/---
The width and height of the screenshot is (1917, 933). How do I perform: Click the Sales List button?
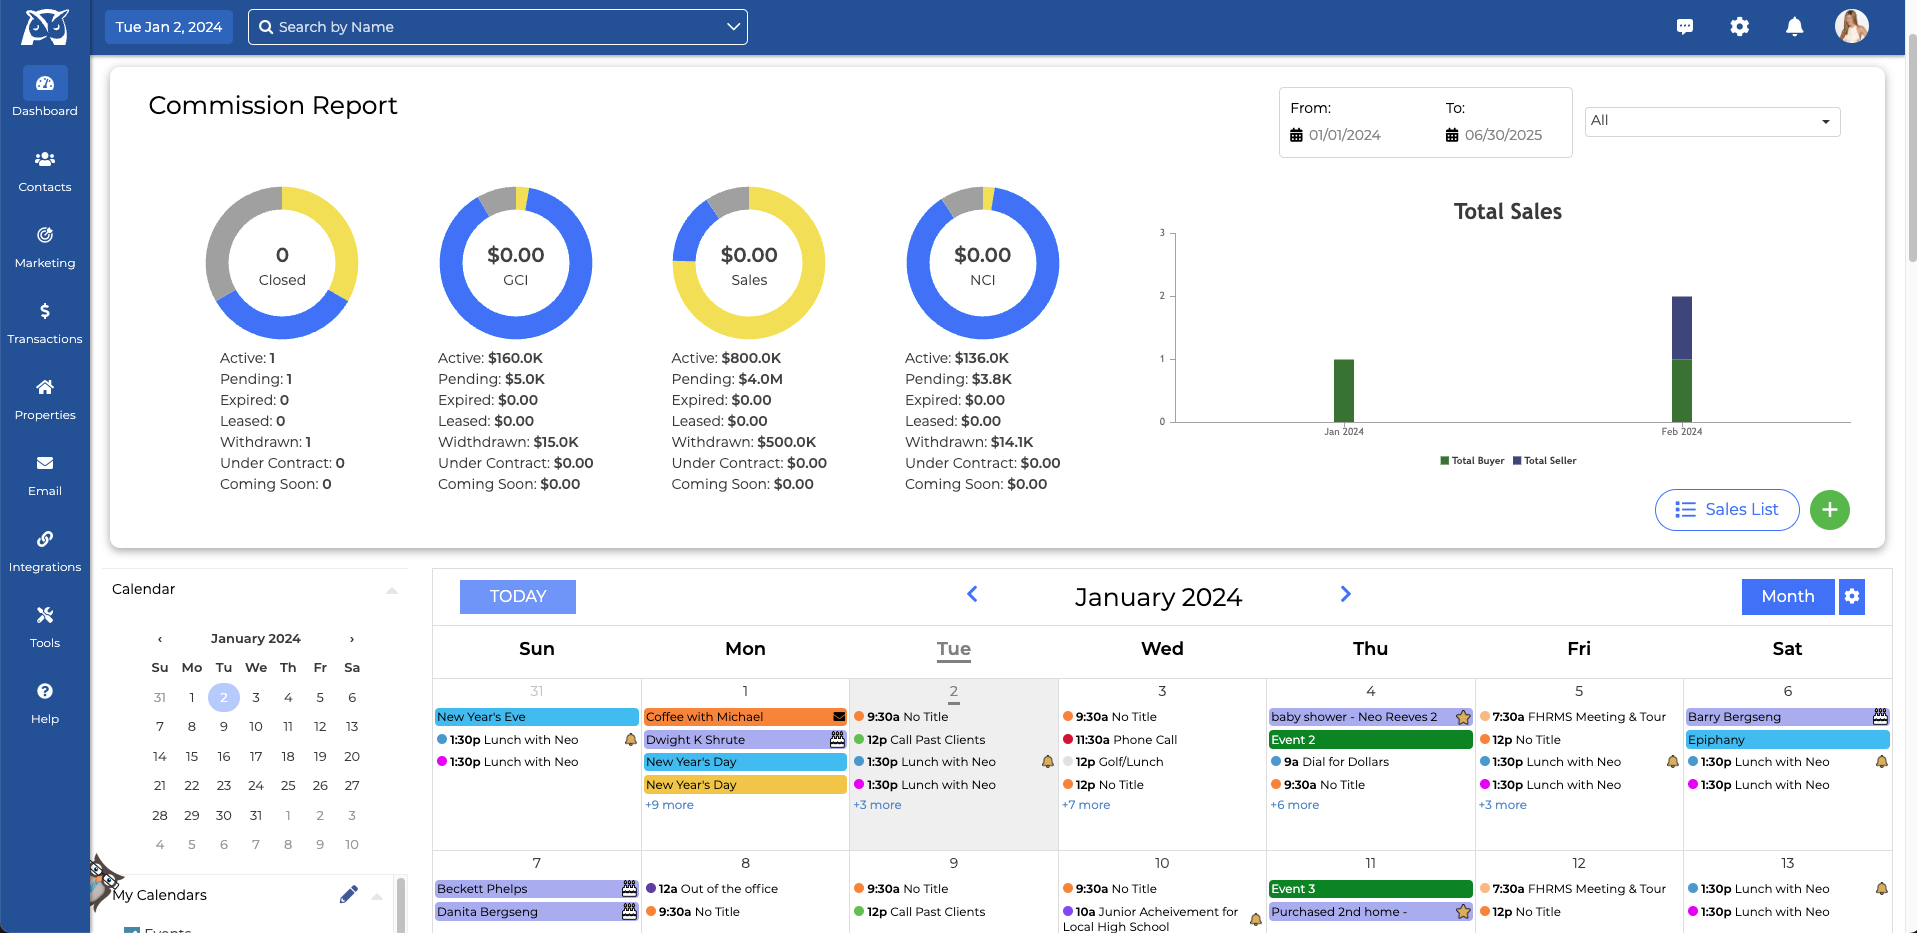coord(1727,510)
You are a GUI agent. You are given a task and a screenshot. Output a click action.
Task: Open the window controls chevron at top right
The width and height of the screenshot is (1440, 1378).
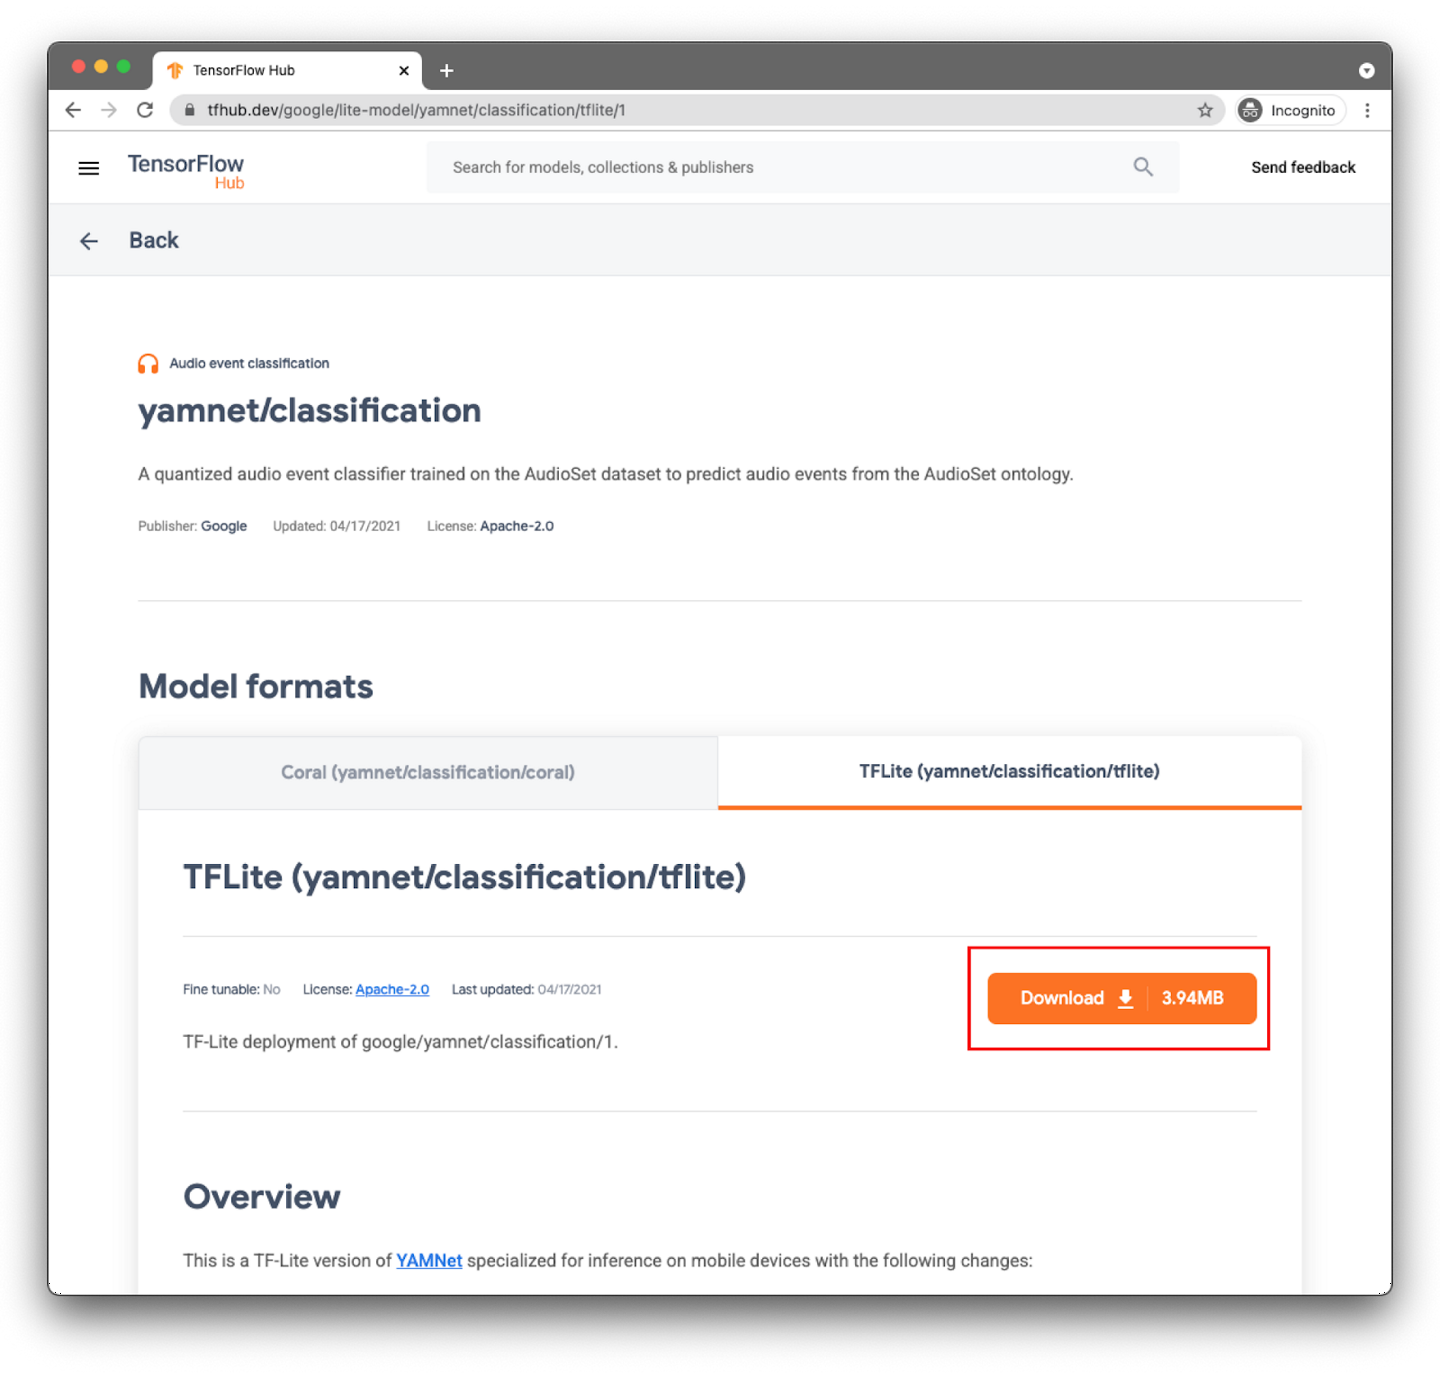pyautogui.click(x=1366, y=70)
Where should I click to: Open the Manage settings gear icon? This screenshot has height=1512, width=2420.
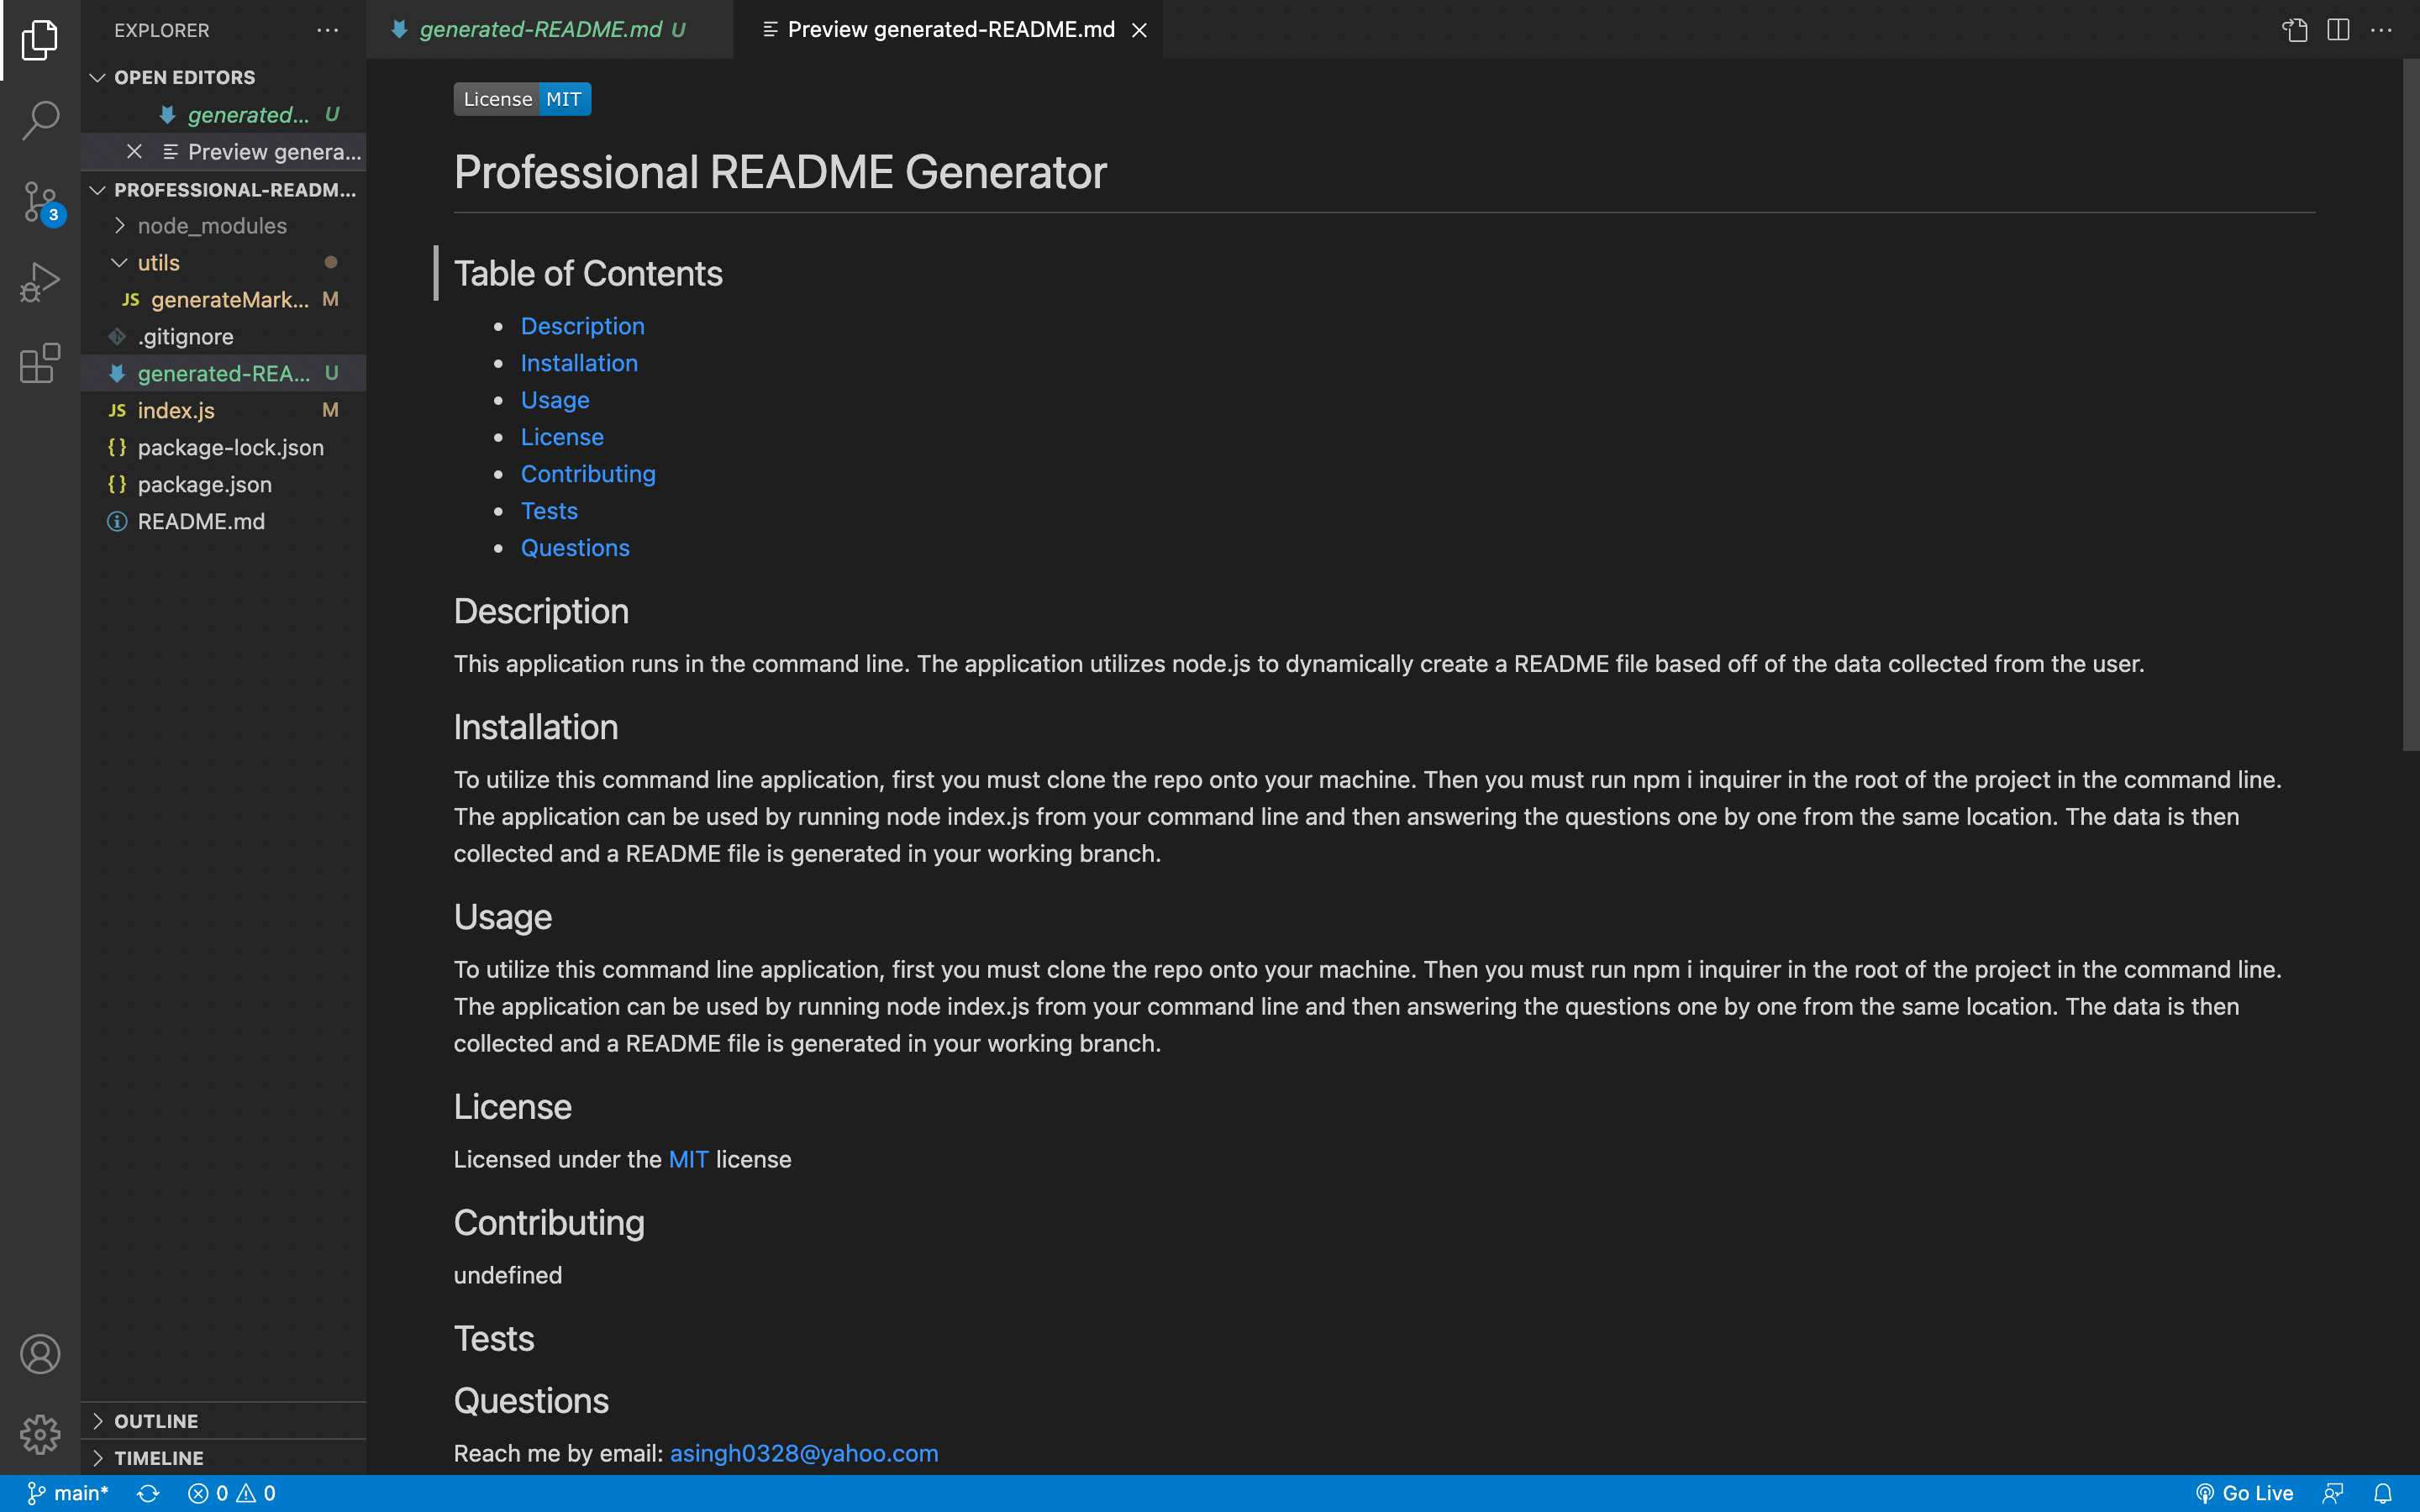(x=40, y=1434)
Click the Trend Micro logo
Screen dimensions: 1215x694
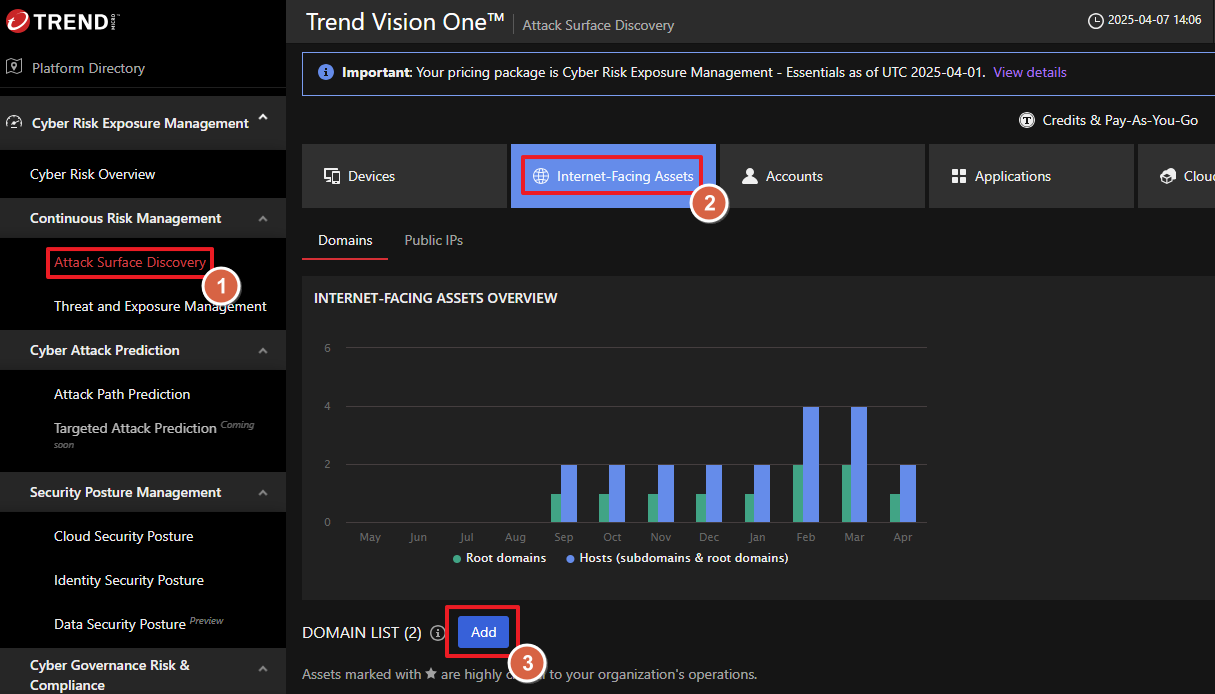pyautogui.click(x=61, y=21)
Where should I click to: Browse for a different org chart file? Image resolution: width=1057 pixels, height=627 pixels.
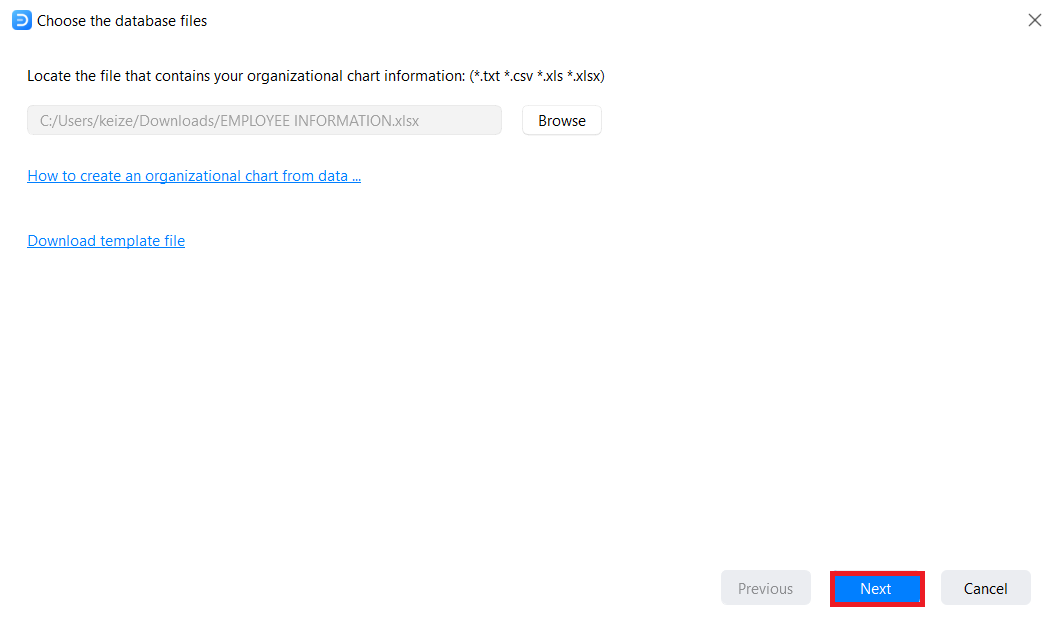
\---
[DIRECTIONS FOR THIS TASK]: Please repeat every line of the records above, requests included, and scale the coordinates in the answers by 0.55, rounding each result to a whole number with halves going up. Omit the pictures from your reply.

[EXERCISE SOLUTION]:
The width and height of the screenshot is (1917, 933). How do I perform: Click the Sales List button?
coord(950,281)
You are a GUI agent. You are given a task and a screenshot. Output a click action.
Task: Open the window controls chevron at top right
The width and height of the screenshot is (1440, 1378).
pyautogui.click(x=751, y=39)
Where should I click to: Open the Manage settings gear icon? This screenshot has height=1512, width=2420.
(x=22, y=789)
Click the Trend Micro logo
Screen dimensions: 1215x694
pyautogui.click(x=34, y=12)
Where should I click to: Browse for a different org chart file? Image resolution: width=1057 pixels, height=627 pixels.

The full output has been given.